E questo argomento è ancora un vero e proprio tabù. Con gli intellettuali napoletani non puoi dire che il popolo era per il Re perché il re era uno di loro. E che gli intellettuali del ’99 in realtà, più che una rivoluzione, stavano effettuando un cambio di dominazione passando il potere nelle mani dei Francesi, come realmente accadde. Leggersi, a questo proposito,  il passaggio delle proprietà che venne effettuato da Murat che consegnò terre, poderi, conventi e altro a tutti gli scagnozzi amici suoi è estremamente istruttivo in questo senso.
Il fatto che tutti questi nodi del popolo napoletano sono completamente irrisolti. Sono messi da parte. Come Croce sminuisce Masaniello e la portata della sua ribellione, così, dopo la cosiddetta unità d’Italia, vengono disprezzati i patrioti, i combattenti e le lotte che fecero contro l’arroganza dei piemontesi, col chiamarli briganti.
Il popolo napoletano in sé non è crudele, reazionario, ribelle, assassino. Ma in certe occasioni può esserlo, come ad esempio nel caso della morte dell’eletto Starace. Lo fecero a pezzi.
E’ una furia.
E’ questo che fa paura e fa essere gli altri razzisti nei confronti di Napoli. Anche se sempre più spesso mi sembrano delle vere e proprie  pruderie da condominio, di uno dell’ultimo piano in una riunione che chiama lazzari quelli che abitano nei bassi a piano terra.
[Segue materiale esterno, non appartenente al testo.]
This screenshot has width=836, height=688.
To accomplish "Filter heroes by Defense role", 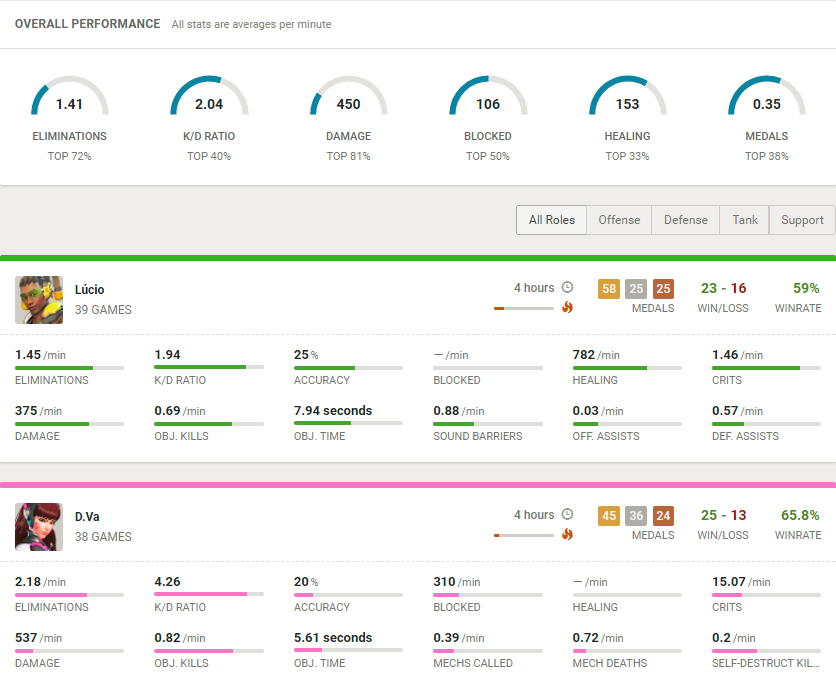I will click(x=686, y=220).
Sono contraddizioni apparentemente complesse che però si capiscono subito. E Pino era uno che aveva intuito tutto per essere il tipico esponente popolano di questo tipo. Con il genio della musica. Con il ritmo nel sangue.
Veniamo alle vere bestie. L’isis, il califfato sono il vero pericolo. Sono una furia cieca e irrazionale che uccide chi gli si oppone. Bisogna difenderci.
Capisco che colpire chi fa una vignetta è come se ti avessero colpito direttamente al cuore. Ma la bestialità dell’uomo arriva anche a questo.
So che ho le idee confuse. E chi è che non le ha in momenti come questi? Perché di fronte alla morte di una persona di famiglia (e Pino, nonostante il Pino di adesso non mi stesse tanto simpatico, lo era) e di fronte alla furia selvaggia che distrugge quello che non capisce o gli si oppone noi rimaniamo senza parole.
Dobbiamo farcene una ragione e continuare a produrre. Sperare che quest’anima bellissima della città di Napoli sia accettata e riconosciuta non come qualcosa che fa paura, ma come un bene prezioso e di civiltà. Le vere bestie che fanno paura sono altrove e sono pronte a colpirci nei valori più importanti che la nostra civiltà è riuscita a costruire.